Opinião

A guerra

10 mar 2022 15:45

Esta é uma guerra que os europeus julgaram não poder vir a acontecer

É impossível não falar desta guerra. É impossível escapar à tristeza e à angústia trazida pelos jornais e telejornais.

É quase impossível não conhecer russos ou ucranianos, bielorrussos, polacos ou romenos, e não nos colocarmos no seu lugar, percebendo a indignação, o medo, o desespero, a ansiedade, a determinação, a submissão, ou a raiva, que por estes longos dias sentem.

E devia também ser impossível confundir os povos com os ditadores, evitando essa forma de agressão que é confundir a árvore com a floresta.

Esta é uma guerra que os europeus julgaram não poder vir a acontecer.

Nem os que ainda viveram a II Grande Guerra, nem os filhos que a aprenderam da sua boca antes de a estudarem nos livros, nem os netos que a imaginam como se de uma outra era se tratasse, colocavam, até há poucos dias, a hipótese de a Europa não ser, para sempre, um lugar onde as palavras democracia e paz fossem a lei.

Esta é uma guerra súbita, inesperada, que apenas não surpreendeu totalmente os estudiosos dos meandros da cena política, há muito atentos ao homem poderoso, zangado com uma perda de território antiga, inquieto com o estreitar de um “cerco” em torno do seu país, sentindo-se ameaçado e desrespeitado pelo arqui-inimigo, e que em lugar de lutar com armas económicas e políticas, o faz com armas letais.
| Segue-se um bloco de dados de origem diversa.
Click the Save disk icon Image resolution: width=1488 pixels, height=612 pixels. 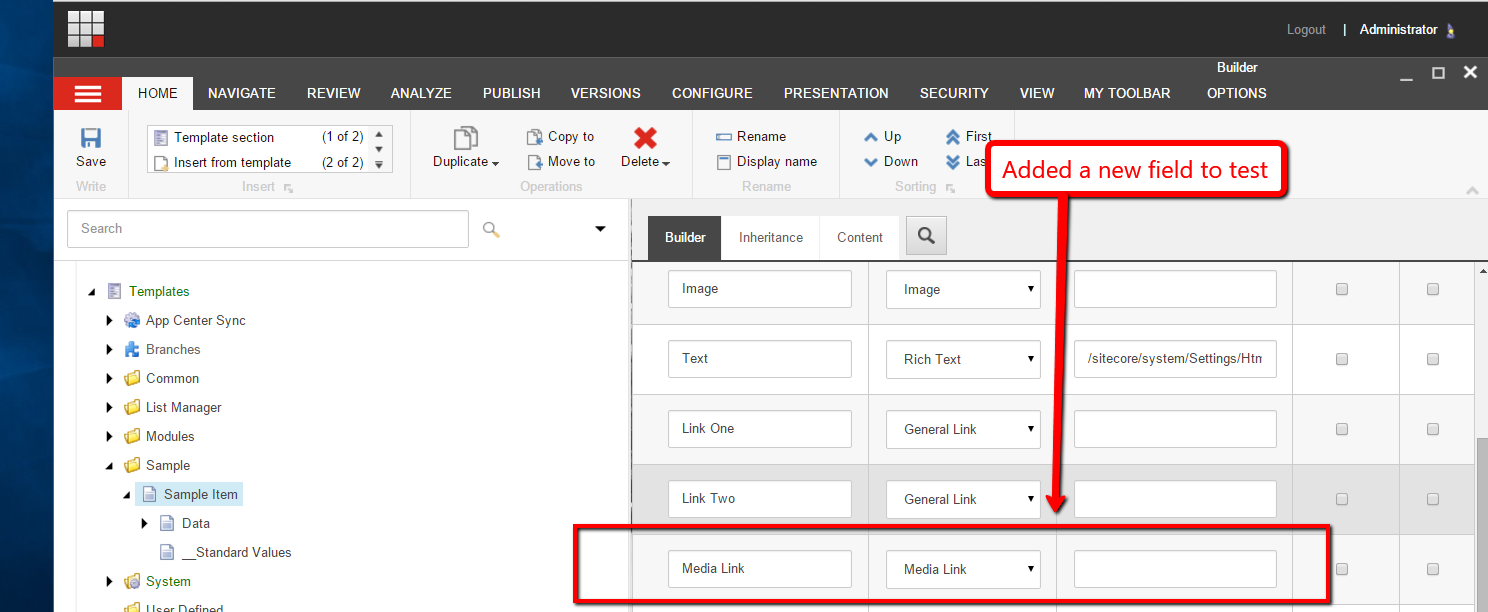click(90, 139)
Esta é uma guerra louca de conquista de território, de alargamento de fronteiras, e de pretensa libertação dos mesmos que bombardeia, e diz serem o seu povo.
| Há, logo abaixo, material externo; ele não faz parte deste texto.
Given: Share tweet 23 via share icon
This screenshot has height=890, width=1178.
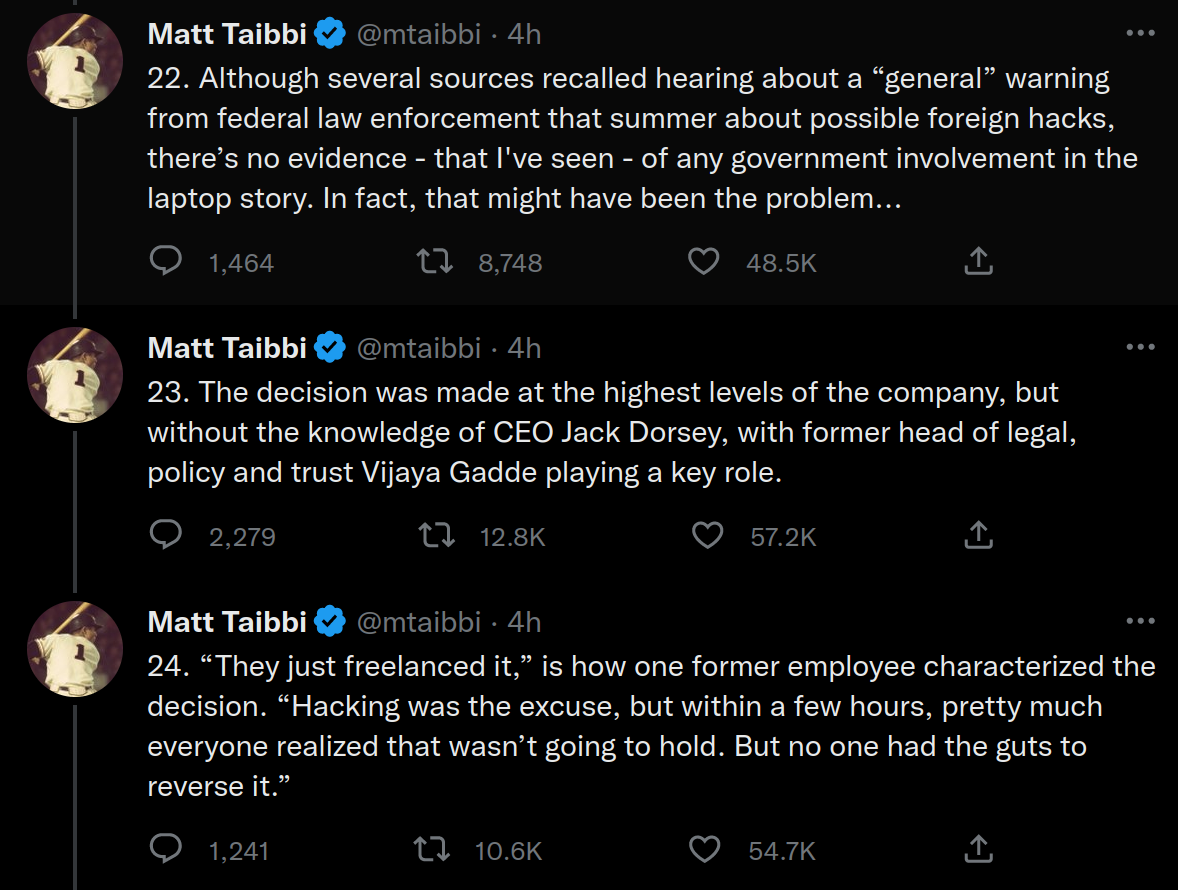Looking at the screenshot, I should click(978, 536).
É uma invasão absurda, medieval, em muito semelhante à que em 1939 iniciou o conflito mais sangrento da história da humanidade e que nos deixa absolutamente atónitos por poder estar a acontecer.

Esta é a guerra mais próxima de casa que os europeus com menos de oitenta anos jamais viveram.
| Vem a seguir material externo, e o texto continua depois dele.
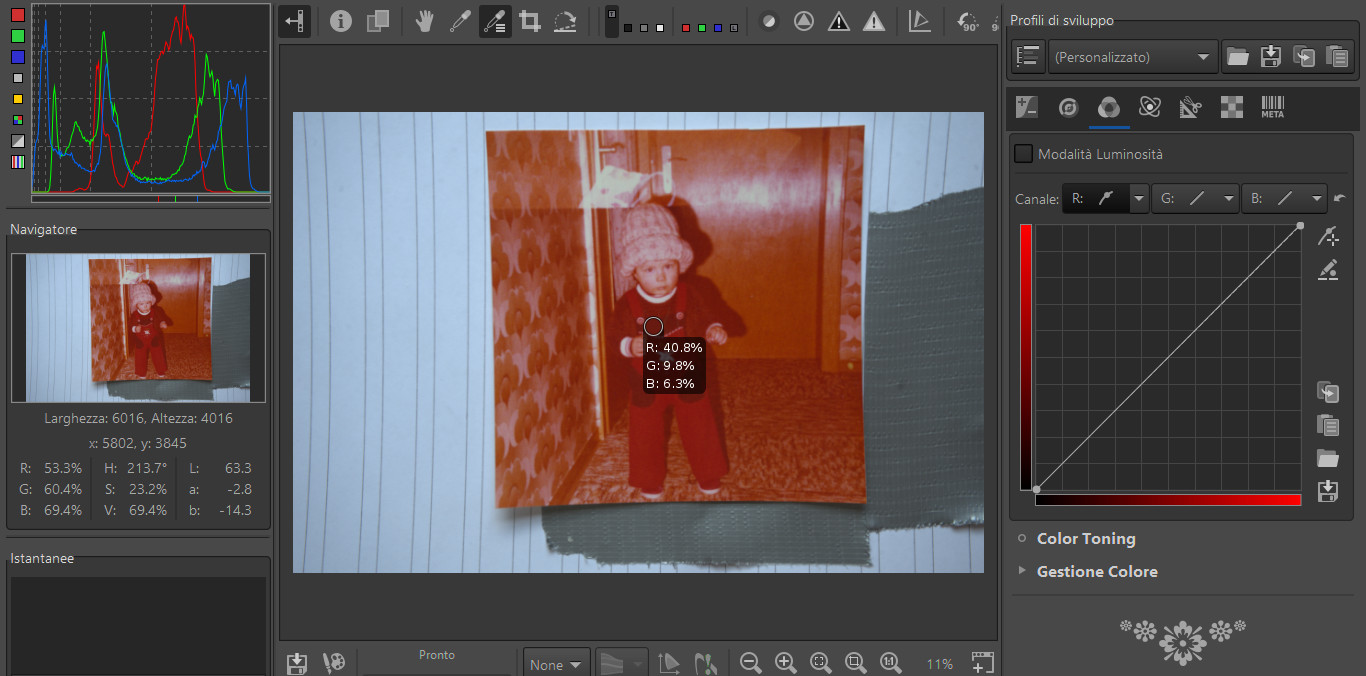This screenshot has width=1366, height=676.
Task: Click the image info 'i' icon
Action: point(341,21)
Podiam ser os prédios de uma das nossas cidades, podiam ser as nossas ruas e os nossos carros, podiam ser os nossos amigos a fugir e nossa a família com medo de morrer.

Podiam ser nossos, os mortos. Temos modos de vida semelhantes, parecem-se connosco, podíamos ser nós.

E é aqui que importa também parar um pouco, entender o efeito empático da semelhança, e pensar como sentimos quando os outros não são tão iguais a nós.

Quando as roupas, as práticas religiosas, a organização social, a cor da pele, ou as raízes culturais se distanciam da nossa forma de viver, as imagens de guerra, destruição, fuga, e sofrimento abalam-nos, sim, desencadeiam movimentos autênticos de ajuda humanitária e de repúdio ao agressor, sim, mas não vivemos o seu infortúnio pensando que podíamos ser nós.

Os iraquianos, os afegãos, os etíopes, os sírios, ou os norte africanos, entre outros, continuam a viver em guerra e a tentar fugir dela, e nós vemos, e lemos, e comentamos, mas não da mesma forma, não tantas vezes ao dia, não tão atónitos, não tão próximos.

Precisa de ser mais verdade cada vez que afixamos nas redes sociais que “somos” o que outros são, mas precisamos de o ser em relação a todos porque, se não, é só bonito.

Porque ser o outro, que é diferente, não é imediato, dá trabalho, implica descentrarmo-nos de nós.

Sejamos Ucrânia, sim! Sejamos também todos quantos vivem acossados!

E sejamos, sobretudo, tudo o que cada agressor nunca será capaz de ser!